On comprend qu’il n’est pas facile de dissocier une planification (organisation des actions à faire) d’un savoir ou savoir-faire (planifier un contenu d’enseignement), un objectif technique (plus vers l’action spécifique, un acte) d’un objectif général (plus vers l’action perspicace, une action). Cependant, nous retrouvons souvent ces différentes déclinaisons des objectifs chez nos trois groupes d’enseignants. La tendance indique que ce sont souvent des "sous-objectifs" techniques qui sont planifiés, tels que les gestes techniques.

L’écrit de planification dit comment l’enseignant procède pour faire acquérir un savoir ; il ne dit pas le savoir, il dit le savoir de l’enseignant.

Prenons l’exemple de l’enseignant débutant PLC n°19 (leçon 2, situation 5).

Traces écrites Analyse compréhensive et interprétation
L2. S5 : 3 contre 1 sur ½ terrain (tjrs avec tir intelligent) → pr leur faire cprendre l’utilité de l’util de tt l’espace de jeu. Un dessin précise, que le 3 contre 1 se fait dans une zone réduite dans l’axe du but sur tout le ½ terrain. Dans cette situation, l’enseignant procède par inversion. Il contraint les élèves à jouer dans une zone réduite dans l’axe central, pour qu’ils soient finalement en échec devant un seul défenseur. Si tel est le cas, les joueurs devraient comprendre « l’utilité » d’ouvrir sur les espaces latéraux.
C’est en créant artificiellement un besoin que l’enseignant compte faire repérer aux élèves la nécessité d’un autre savoir. Il écrit lui-même cela : « pour leur faire comprendre la nécessité de l’utilité de tout l’espace de jeu ». L’enseignant de terrain parle à l’enseignant didacticien, autre discours de l’énoncé.
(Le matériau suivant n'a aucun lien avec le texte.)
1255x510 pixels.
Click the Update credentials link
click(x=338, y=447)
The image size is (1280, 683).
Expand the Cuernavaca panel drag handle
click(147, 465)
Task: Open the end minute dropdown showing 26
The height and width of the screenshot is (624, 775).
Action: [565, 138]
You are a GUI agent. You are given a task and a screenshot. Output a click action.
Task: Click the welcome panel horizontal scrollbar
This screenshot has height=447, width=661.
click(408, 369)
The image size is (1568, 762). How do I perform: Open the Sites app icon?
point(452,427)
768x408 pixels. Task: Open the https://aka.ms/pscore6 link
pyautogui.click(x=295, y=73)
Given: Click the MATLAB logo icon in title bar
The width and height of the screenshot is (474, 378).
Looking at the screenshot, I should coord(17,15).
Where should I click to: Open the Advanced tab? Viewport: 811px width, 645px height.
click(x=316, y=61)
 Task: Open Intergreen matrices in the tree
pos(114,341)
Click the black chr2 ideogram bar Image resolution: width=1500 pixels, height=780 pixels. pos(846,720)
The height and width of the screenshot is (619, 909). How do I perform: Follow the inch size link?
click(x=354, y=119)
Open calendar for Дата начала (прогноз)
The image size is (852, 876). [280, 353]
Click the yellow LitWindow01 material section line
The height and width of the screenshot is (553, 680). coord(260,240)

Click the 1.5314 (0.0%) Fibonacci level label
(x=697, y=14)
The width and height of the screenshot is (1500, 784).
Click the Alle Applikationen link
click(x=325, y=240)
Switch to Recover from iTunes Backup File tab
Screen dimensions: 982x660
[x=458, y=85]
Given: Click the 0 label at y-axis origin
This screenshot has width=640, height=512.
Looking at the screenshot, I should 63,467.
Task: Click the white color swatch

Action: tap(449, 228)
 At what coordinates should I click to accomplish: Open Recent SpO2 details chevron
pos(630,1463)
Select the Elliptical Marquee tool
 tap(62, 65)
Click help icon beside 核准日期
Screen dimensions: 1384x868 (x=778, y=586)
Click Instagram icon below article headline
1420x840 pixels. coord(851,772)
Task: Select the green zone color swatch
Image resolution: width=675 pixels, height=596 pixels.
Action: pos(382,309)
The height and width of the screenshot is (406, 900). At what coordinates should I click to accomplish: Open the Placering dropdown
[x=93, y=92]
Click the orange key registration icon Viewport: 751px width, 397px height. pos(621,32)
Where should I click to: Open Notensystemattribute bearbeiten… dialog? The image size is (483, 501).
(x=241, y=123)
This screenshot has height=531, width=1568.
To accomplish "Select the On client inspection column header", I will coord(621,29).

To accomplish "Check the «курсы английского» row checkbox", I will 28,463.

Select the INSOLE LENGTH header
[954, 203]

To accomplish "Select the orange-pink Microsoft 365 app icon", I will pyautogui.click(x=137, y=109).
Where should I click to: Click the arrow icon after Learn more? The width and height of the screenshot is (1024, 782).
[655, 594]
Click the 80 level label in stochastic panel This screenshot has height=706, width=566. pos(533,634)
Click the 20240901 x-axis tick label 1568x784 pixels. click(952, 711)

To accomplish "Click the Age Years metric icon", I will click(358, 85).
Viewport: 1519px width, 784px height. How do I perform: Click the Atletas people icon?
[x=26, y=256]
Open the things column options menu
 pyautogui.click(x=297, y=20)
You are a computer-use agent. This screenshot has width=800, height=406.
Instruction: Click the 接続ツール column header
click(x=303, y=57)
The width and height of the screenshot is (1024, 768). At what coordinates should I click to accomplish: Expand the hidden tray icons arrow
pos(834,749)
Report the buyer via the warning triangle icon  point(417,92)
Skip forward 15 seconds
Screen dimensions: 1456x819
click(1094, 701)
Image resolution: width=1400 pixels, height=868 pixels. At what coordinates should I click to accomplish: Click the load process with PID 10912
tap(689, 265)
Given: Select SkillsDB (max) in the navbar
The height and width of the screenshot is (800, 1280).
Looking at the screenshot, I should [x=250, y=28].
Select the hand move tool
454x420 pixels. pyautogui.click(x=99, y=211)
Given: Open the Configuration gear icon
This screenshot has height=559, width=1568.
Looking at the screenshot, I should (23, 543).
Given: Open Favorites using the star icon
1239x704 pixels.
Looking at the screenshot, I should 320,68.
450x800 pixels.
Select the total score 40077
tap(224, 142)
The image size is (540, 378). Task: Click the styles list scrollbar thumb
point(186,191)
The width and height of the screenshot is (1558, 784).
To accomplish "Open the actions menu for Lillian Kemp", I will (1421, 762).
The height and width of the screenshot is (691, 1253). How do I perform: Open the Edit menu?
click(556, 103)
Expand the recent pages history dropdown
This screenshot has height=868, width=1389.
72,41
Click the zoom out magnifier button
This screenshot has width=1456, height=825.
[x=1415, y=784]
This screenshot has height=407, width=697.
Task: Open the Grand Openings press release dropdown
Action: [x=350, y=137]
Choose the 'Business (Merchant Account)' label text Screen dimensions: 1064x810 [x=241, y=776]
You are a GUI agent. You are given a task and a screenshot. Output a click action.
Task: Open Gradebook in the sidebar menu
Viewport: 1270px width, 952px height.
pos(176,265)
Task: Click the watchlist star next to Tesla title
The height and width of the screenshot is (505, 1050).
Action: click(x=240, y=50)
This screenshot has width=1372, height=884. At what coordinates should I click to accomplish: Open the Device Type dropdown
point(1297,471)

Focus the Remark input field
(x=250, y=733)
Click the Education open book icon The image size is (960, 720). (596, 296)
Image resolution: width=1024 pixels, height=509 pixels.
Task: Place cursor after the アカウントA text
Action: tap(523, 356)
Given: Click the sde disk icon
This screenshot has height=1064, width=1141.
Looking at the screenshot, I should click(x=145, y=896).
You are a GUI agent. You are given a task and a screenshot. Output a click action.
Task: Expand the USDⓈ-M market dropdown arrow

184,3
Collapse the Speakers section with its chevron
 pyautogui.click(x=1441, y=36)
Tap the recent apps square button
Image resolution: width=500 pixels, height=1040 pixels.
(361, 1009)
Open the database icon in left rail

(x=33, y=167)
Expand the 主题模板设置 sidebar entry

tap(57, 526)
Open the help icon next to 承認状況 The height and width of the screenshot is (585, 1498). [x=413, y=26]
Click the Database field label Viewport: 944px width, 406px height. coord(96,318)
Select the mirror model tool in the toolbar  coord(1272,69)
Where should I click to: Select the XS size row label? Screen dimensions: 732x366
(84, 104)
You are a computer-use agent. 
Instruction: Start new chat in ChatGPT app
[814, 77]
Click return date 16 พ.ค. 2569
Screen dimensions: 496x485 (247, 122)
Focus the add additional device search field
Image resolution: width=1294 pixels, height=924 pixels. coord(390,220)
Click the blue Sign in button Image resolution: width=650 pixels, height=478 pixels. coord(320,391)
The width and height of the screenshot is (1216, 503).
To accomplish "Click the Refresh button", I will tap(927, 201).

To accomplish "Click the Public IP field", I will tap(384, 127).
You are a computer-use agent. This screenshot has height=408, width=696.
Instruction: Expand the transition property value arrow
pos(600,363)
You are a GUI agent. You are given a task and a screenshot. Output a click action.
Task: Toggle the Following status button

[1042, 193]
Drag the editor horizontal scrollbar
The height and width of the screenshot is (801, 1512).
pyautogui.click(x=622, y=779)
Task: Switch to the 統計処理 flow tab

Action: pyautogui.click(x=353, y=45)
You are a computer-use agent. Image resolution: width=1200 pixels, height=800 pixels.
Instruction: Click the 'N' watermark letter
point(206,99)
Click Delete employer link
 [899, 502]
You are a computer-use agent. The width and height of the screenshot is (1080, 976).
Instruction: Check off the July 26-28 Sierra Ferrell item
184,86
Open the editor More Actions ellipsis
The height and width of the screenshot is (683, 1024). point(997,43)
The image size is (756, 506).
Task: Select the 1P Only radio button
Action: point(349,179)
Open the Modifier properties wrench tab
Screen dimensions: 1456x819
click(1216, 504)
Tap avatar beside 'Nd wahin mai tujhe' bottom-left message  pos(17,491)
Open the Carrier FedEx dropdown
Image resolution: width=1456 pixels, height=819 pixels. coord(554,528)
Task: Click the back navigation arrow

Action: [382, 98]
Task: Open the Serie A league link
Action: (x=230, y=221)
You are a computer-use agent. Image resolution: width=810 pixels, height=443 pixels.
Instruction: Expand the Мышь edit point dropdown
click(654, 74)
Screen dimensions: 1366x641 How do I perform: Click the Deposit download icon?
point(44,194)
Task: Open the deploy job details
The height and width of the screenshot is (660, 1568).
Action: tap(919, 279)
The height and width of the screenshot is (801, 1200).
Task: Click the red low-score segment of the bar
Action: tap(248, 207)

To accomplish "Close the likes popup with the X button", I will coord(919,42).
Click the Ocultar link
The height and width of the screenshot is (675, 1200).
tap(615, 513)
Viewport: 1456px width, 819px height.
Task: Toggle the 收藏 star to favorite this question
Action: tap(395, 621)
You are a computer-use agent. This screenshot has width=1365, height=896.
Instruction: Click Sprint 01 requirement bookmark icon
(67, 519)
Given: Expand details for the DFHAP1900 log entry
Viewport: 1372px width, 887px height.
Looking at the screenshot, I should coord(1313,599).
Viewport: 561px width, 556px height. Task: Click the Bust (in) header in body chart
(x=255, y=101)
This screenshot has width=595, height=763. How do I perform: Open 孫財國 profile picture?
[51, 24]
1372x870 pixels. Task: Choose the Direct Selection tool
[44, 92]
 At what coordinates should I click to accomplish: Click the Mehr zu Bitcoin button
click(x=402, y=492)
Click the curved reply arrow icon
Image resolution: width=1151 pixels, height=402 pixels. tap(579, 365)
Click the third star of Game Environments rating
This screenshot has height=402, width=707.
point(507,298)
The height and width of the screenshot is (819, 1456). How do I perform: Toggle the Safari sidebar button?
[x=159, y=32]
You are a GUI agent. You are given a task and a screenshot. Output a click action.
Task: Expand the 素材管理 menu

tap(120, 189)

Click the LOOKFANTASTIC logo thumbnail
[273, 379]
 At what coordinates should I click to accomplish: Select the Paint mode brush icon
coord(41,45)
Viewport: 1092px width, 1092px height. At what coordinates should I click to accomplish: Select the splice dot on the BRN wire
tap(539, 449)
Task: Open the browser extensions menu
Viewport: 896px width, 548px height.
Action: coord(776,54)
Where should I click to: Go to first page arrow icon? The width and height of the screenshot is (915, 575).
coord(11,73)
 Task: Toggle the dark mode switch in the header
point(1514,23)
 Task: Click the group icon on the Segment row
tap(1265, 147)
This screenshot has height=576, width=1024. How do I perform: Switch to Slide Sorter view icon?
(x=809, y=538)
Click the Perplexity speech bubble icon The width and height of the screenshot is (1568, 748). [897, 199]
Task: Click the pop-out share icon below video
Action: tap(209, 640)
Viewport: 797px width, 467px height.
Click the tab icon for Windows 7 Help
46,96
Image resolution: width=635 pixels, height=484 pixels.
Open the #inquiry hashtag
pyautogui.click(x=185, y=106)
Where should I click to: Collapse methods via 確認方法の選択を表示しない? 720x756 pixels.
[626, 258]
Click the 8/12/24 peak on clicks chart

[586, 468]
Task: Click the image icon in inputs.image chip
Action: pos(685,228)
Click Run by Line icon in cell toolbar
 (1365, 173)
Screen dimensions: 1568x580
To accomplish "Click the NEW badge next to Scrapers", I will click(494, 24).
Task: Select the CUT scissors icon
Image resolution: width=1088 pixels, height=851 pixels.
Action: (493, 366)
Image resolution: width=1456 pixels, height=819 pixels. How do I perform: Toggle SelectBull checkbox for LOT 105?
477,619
La contrainte ici n’oblige pas le savoir, elle le dissimule, elle le provoque indirectement, elle l’isole d’une façon précise. Les élèves ne pourront pas faire autrement que de le repérer. La situation est construite pour que les élèves puissent faire une discrimination entre ce qui est possible, impossible et souhaité. Le souhait attendu, c’est comprendre et découvrir la nécessité de jouer sur les espaces latéraux.

Les énoncés de l’enseignant ne sont pas des énoncés pour transmettre le savoir tel quel, ce sont des énoncés qui disent comment on peut transmettre le savoir. L’enseignant pousse les élèves à agir d’une certaine façon et mise sur l’expérience adaptative de l’élève ; il sait que c’est l’intention motrice qui domine les apprentissages moteurs. L’activité handball en témoigne par sa sollicitation de l’aspect décisionnel des joueurs.